Et pour cause : en quelques années, le pays s'est doté d'un arsenal de pointe en la matière, dont l'épicentre est le parquet national anticorruption (DNA) et sa centaine de procureurs qui enquêtent, arrêtent et mettent en examen en revendiquant leur indépendance à l'égard des pressions politiques. Pour la seule année 2015, 27 hauts responsables, dont le Premier ministre social-démocrate Victor Ponta, alors en fonction, ont été renvoyées devant la justice.

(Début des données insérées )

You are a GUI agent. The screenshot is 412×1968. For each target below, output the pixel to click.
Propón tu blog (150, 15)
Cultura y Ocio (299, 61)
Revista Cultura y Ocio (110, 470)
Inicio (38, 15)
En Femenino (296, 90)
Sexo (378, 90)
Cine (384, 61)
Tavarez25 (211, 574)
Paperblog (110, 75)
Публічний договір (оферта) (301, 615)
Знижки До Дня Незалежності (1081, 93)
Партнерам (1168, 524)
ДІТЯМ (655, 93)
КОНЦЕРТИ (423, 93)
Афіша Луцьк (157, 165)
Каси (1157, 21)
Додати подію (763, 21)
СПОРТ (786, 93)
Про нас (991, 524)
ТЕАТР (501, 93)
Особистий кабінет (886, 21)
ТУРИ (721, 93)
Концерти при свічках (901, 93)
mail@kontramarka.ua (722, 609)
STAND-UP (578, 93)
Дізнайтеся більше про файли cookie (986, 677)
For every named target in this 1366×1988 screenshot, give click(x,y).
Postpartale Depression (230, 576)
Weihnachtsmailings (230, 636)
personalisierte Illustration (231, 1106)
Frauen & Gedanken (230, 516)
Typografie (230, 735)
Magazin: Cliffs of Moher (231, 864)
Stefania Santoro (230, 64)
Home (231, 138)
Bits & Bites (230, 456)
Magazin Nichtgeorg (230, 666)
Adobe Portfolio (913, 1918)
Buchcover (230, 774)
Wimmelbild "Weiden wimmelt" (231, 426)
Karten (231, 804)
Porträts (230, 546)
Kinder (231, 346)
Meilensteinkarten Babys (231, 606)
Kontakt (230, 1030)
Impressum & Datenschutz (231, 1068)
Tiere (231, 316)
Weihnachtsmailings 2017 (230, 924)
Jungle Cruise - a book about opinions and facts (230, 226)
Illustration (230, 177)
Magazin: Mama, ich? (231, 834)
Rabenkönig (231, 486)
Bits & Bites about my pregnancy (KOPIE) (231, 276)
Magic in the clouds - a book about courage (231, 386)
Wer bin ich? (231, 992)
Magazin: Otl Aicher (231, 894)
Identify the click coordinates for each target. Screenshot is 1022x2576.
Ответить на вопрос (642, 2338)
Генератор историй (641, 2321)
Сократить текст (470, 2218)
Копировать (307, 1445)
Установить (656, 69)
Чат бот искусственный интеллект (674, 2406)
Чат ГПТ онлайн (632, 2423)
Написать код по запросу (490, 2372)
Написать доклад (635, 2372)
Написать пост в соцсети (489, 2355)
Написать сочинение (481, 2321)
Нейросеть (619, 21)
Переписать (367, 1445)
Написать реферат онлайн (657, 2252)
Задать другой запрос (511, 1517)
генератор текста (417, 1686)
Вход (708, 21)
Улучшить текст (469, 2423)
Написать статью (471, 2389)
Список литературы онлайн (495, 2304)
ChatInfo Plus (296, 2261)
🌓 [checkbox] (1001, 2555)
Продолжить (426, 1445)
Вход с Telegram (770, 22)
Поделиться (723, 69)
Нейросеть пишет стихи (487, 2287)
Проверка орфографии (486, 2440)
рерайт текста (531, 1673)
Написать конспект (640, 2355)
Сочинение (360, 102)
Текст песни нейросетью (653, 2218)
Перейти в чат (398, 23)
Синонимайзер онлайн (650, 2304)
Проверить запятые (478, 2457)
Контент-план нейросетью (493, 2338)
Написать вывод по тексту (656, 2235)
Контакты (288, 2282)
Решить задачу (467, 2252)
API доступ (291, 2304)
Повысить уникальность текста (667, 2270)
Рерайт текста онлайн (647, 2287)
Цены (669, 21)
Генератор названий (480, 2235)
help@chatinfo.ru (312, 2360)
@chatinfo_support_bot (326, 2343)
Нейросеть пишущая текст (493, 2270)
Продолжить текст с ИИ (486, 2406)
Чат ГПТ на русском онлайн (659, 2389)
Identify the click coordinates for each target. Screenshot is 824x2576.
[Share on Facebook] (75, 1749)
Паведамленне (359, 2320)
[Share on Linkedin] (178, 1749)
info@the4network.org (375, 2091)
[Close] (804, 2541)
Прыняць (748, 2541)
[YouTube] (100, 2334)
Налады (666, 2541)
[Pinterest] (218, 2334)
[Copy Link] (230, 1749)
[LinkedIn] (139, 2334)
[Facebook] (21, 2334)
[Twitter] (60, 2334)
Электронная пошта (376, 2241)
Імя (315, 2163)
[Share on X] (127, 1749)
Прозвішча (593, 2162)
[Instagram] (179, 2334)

Dans ce contexte de progrès, le décret adopté par le gouvernement a donc été vu par la population comme un retour en arrière inquiétant.
Comment a réagi le gouvernement ?
Lors des premiers jours de manifestations, le gouvernement roumain s'est montré inflexible, défendant bec et ongle son décret. "Nous avons pris une décision et nous allons de l'avant", avait notamment assuré le Premier ministre Sorin Grindeanu, le 2 février, justifiant son texte par la nécessité de désengorger les prisons et de mettre en conformité le code pénal. Le même jour, un ministre favorable à la cause des manifestants a choisi de démissionner.
Mais face à l'ampleur de la mobilisation, l'exécutif a été contraint de faire volte-face. Samedi 5 février, le gouvernement s'est d'abord dit prêt à des concessions sur le décret contesté. Puis, dimanche, le texte a finalement été abrogé.
Pourquoi le mouvement perdure-t-il ?
Mais ce retrait tardif n'a pas suffi à calmer la foule. "Démission" ou "Voleurs", criaient notamment les manifestants devant le siège du gouvernement, dimanche soir. Malgré le nombre record de protestataires, Sorin Grindeanu a exclu de démissionner, assurant "avoir une responsabilité envers les Roumains" qui ont voté massivement pour son parti aux législatives du 11 décembre. Le gouvernement n'a "aucune raison de démissionner", a également martelé le chef du PSD, Liviu Dragnea.
Si la gronde persiste, le gouvernement pourrait-il plier une deuxième fois ? Le président roumain, de centre droit, l'a suggéré, mardi, jugeant que la solution de la crise se trouvait "à l'intérieur" de la majorité de gauche et appelant implicitement à la nomination d'un nouvel exécutif.